Das Defizit in Höhe von 300 EUR besteht im Übrigen nicht nur rechnerisch, sondern real. Denn die Rechtsschutzversicherung hat 300 EUR weniger gezahlt, als der Beschwerdeführer an Vergütung beansprucht. Insoweit steht der Staatskasse nicht die Befugnis zu, die Deckungslücke unter Hinweis auf ihre eigene Vergütungsberechnung zu negieren. Wenn sich der Dissens bezüglich der Höhe der Vergütung - mit welchem Ergebnis auch immer - auflöst, verbleiben dem Kläger stets 300 EUR, die er selbst tragen muss. Gegebenenfalls hat der Beschwerdeführer Überzahlungen der Rechtsschutzversicherung zurückzuerstatten. Wie er in seiner Begründung zutreffend bemerkt hat, dürfen just aus diesem Grund keine von der Rechtsschutzversicherung erbrachten Überzahlungen zur Deckung der 300 EUR verwendet werden.

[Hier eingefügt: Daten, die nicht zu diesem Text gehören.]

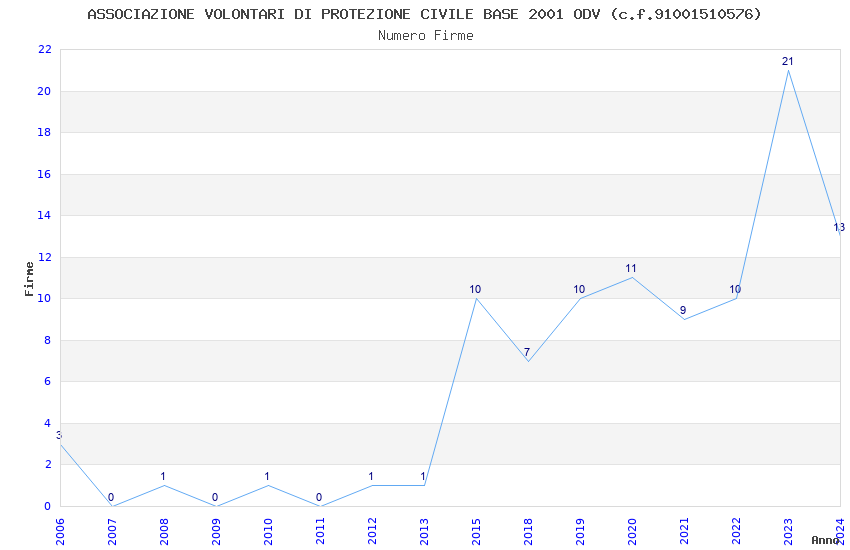Image resolution: width=850 pixels, height=550 pixels.
Task: Click the 'Anno' x-axis title
Action: [x=825, y=540]
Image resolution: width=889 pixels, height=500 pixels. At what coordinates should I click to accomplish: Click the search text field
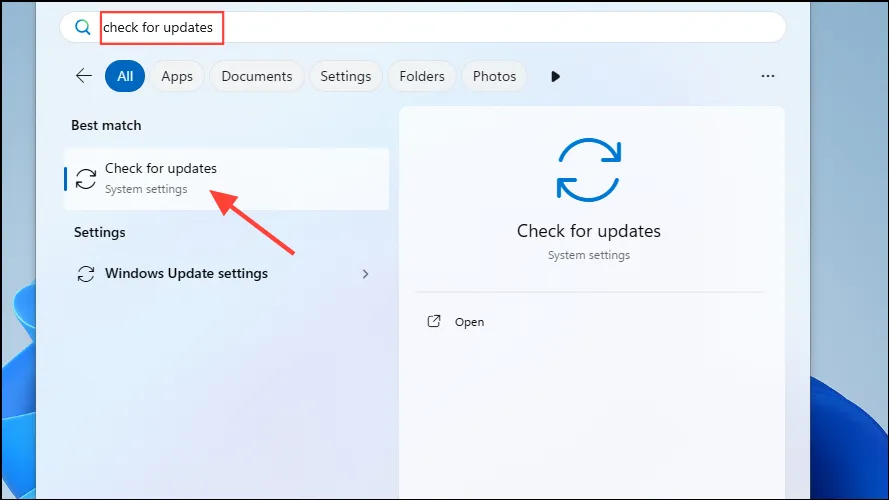(x=422, y=27)
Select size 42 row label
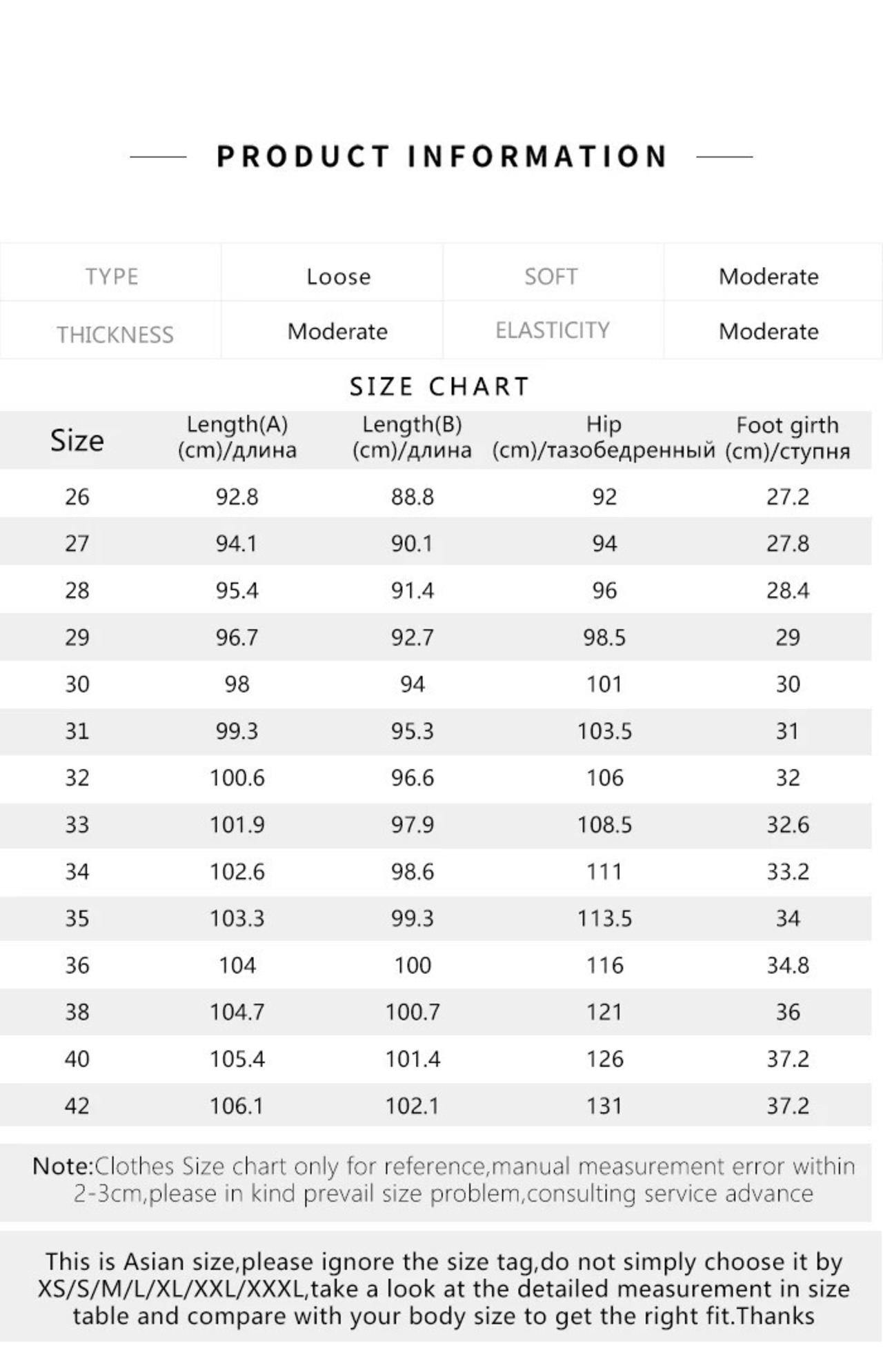The height and width of the screenshot is (1372, 883). pyautogui.click(x=77, y=1106)
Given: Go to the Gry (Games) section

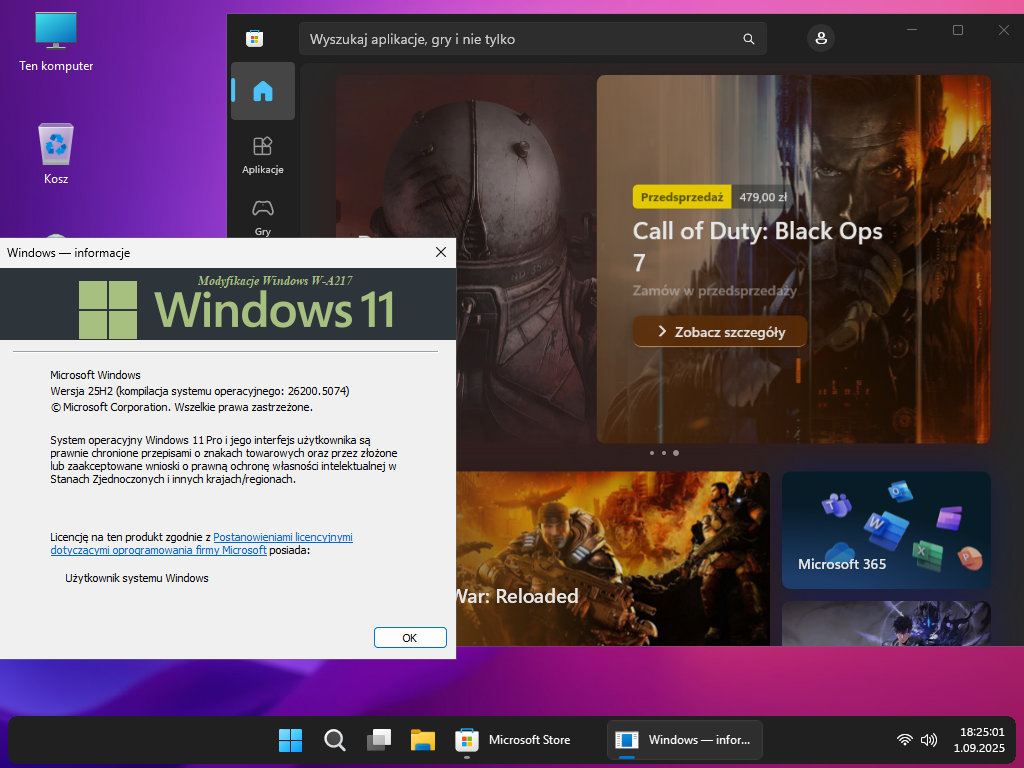Looking at the screenshot, I should [x=262, y=215].
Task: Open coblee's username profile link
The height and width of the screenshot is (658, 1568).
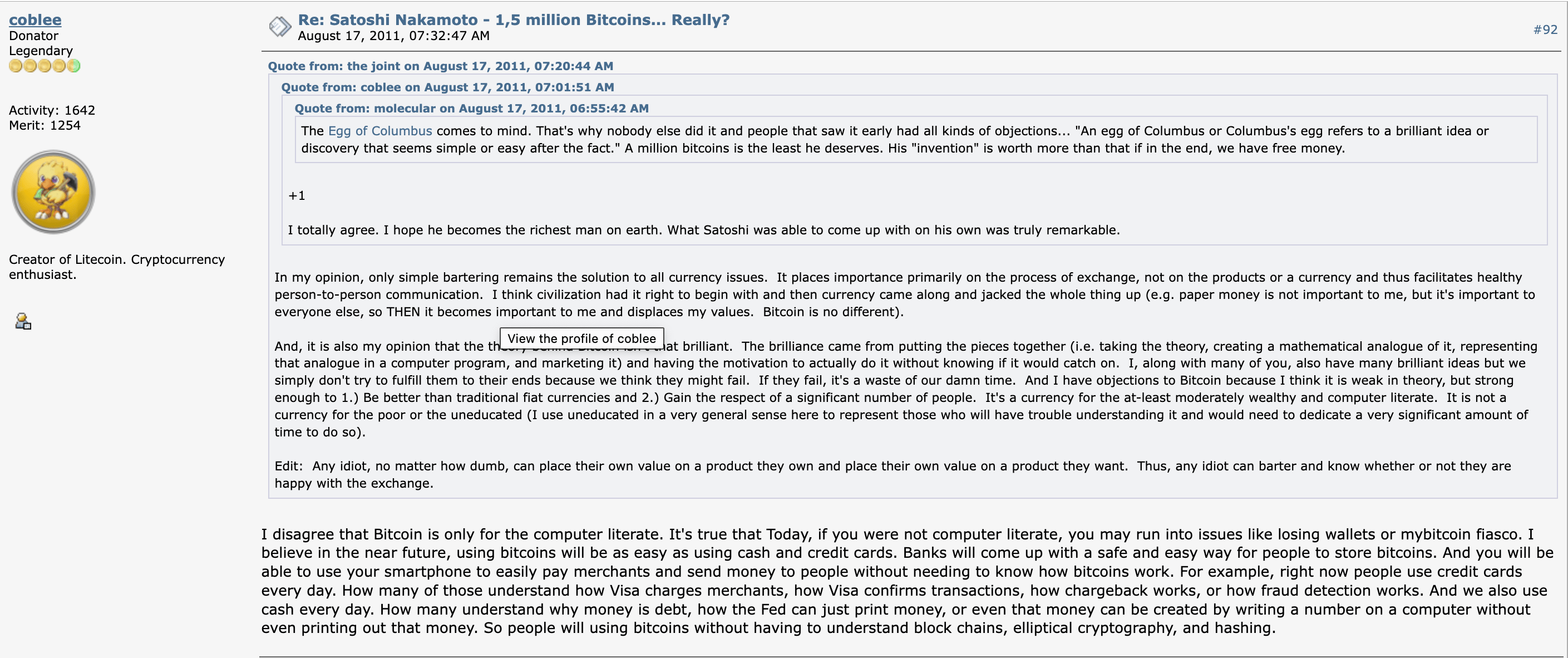Action: pyautogui.click(x=34, y=19)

Die Abänderungsbefugnis nach § 120 Abs. 4 Satz 1 ZPO rechtfertigt die Regelungen der Urkundsbeamtin und der Kostenrichterin nicht. Denn die Abänderung kann ohnehin nur durch das Prozessgericht erfolgen. Zum anderen läge eine relevante Änderung der Verhältnisse nur dann vor, wenn die Deckungslücke als solche geringer ausfiele als 300 EUR (dass die Rechtsschutzversicherung einen höheren Betrag als erwartet ausgezahlt hat, reicht dafür nicht). Somit hat sich im vorliegenden Fall keinerlei Veränderung der Verhältnisse im Sinn von § 120 Abs. 4 Satz 1 ZPO ergeben.
e) Obwohl das Prozessgericht selbst im Beschluss vom 12.07.2010 dafür gesorgt hat, dass Zahlungen der Rechtsschutzversicherung nicht in irgendeiner Weise auf die von der Staatskasse zu erbringende Restleistung angerechnet werden, weist der Senat der Vollständigkeit halber darauf hin, dass dies im Einklang mit dem Rechtsgedanken des § 58 Abs. 2 RVG steht. Danach werden Zahlungen, die der Rechtsanwalt erhält, zunächst auf den Anspruch auf die Wahlanwaltsvergütung angerechnet.
f) Da die Selbstbeteiligung des Klägers auch anteilige Umsatzsteuer umfasst, muss es sich auch bei den 300 EUR, die dem Beschwerdeführer noch zuzusprechen sind, um einen Bruttobetrag handeln.
2. Zinsen
Der geltend gemachte Zinsanspruch steht dem Beschwerdeführer dagegen nicht zu. Eine Verzinsung kann nur erfolgen, wenn hierfür eine besondere Rechtsgrundlage existiert. Das ist nicht der Fall. § 104 Abs. 1 Satz 2 ZPO ist nicht, auch nicht analog anzuwenden; gemäß § 55 Abs. 5 Satz 1 RVG gilt nur § 104 Abs. 2 ZPO entsprechend.
Das Verfahren ist gebührenfrei, Kosten werden nicht erstattet (§ 56 Abs. 2 Sätze 2 und 3 RVG).
Der Beschluss ist unanfechtbar (§ 56 Abs. 2 Satz 1 i.V.m. § 33 Abs. 4 Satz 3 RVG).